いつ履き替えたのか、コトハは青の長靴を履いていた。
「第一の心理、『同調効果』。被害者は隣に立つ何者かによって無意識的に誘導させられた」
コトハは路上を眺め、皆に背を向けたままそうつぶやいた。
「無意識的に誘導……ですか?」海堂はコトハに問い返す。
「今ここで私が一歩でも前に足を踏み出せば、例えそれが赤信号だったとしても、隣にいた人はつられて渡ろうとしてしまう……」
海堂は口元に手をやった。
「なるほど『同調効果』ですか……。しかしそれだけでこのような事故が多発してしまうようであれば、世界中で同じような事故が勃発していますね」
海堂は目をつむっては薄ら笑いを浮かべていた。確かに海堂の言う通りだと思う。コトハ自身、よく目にする光景だと言っていた。これについてはこの横断歩道に限ったことではない。
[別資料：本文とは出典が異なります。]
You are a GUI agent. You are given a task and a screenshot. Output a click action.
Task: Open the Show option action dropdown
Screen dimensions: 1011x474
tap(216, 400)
となると、おのずと答えが見えてくる。彼女の言葉を借りて言うのであれば、この横断歩道たるゆえんがあるということだろう。
やがてコトハも海堂に対して薄ら笑いを返した。
「では同時に、効果を最大限にするための三つの心理的トリックが仕組まれていたとしたら?」
彼女の言葉と同時に海堂の笑みが薄れていくのを感じた気がした。
誰もが固唾を飲んで彼女が次に発する言葉を待っていた。もちろんそれはオレも例外ではない。その期待に答えるかのようにコトハは口を開いた。
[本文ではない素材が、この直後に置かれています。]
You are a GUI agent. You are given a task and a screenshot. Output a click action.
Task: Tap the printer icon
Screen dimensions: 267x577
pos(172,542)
「第二の心理、『ストループ効果』。皆さんは、色が持つ心理効果をご存知ですか?」
色が持つ心理効果。それなら前に学校で聞いたことがあった。色そのものが人の感情をコントロールするもので、そのジャンルは様々なものがある。暖色、寒色など色の違いから感じる色温度の違いや、インテリアや照明の色の違いから生じる体感時間の違いなど、色が人に与える影響は意外にも大きいこと。
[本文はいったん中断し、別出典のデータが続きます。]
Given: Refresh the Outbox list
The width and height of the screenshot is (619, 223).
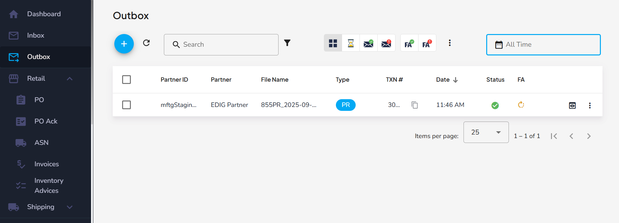Looking at the screenshot, I should pyautogui.click(x=146, y=43).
「色の持つ心理効果、その代表的なものとして『ストループ効果』というものがあります。それは色そのものが持つ意味と言葉の意味が食い違う現象――」
コトハはそう言って一枚のパネルを掲げた。そこには誰もが良く知っている二つのマークが印されていた。しかしこのマーク……。
「みなさんなら、どちらの『トイレ』を使用しますか?」
コトハの質問に対し、周りにいた誰もが口をつぐんだ。
情報が正確ならば即答できただろう。しかしここで提示された『トイレのマーク』は、色情報と形が逆転していた。赤色の男子トイレのマークと、青色の女子トイレのマーク。オレが入るべきはどちらだ? どちらが正解なんだ?
やがてカウントダウンを始めるコトハ。
「5、4、3、2、1……ゼロ、はい残念でした。ここにいるみなさんトイレに間に合いませんでした」
むっ! なんか悔しい。と思っている矢先、菊袖が口を開いた。
「なるほどね……。私の頭の中では、そのマーク、赤色の男子トイレマークと青色の女子トイレマークって言葉に置き換えられたから、色よりも形を優先するかも」
「あー確かに……」警察関係者の低い声がうなった。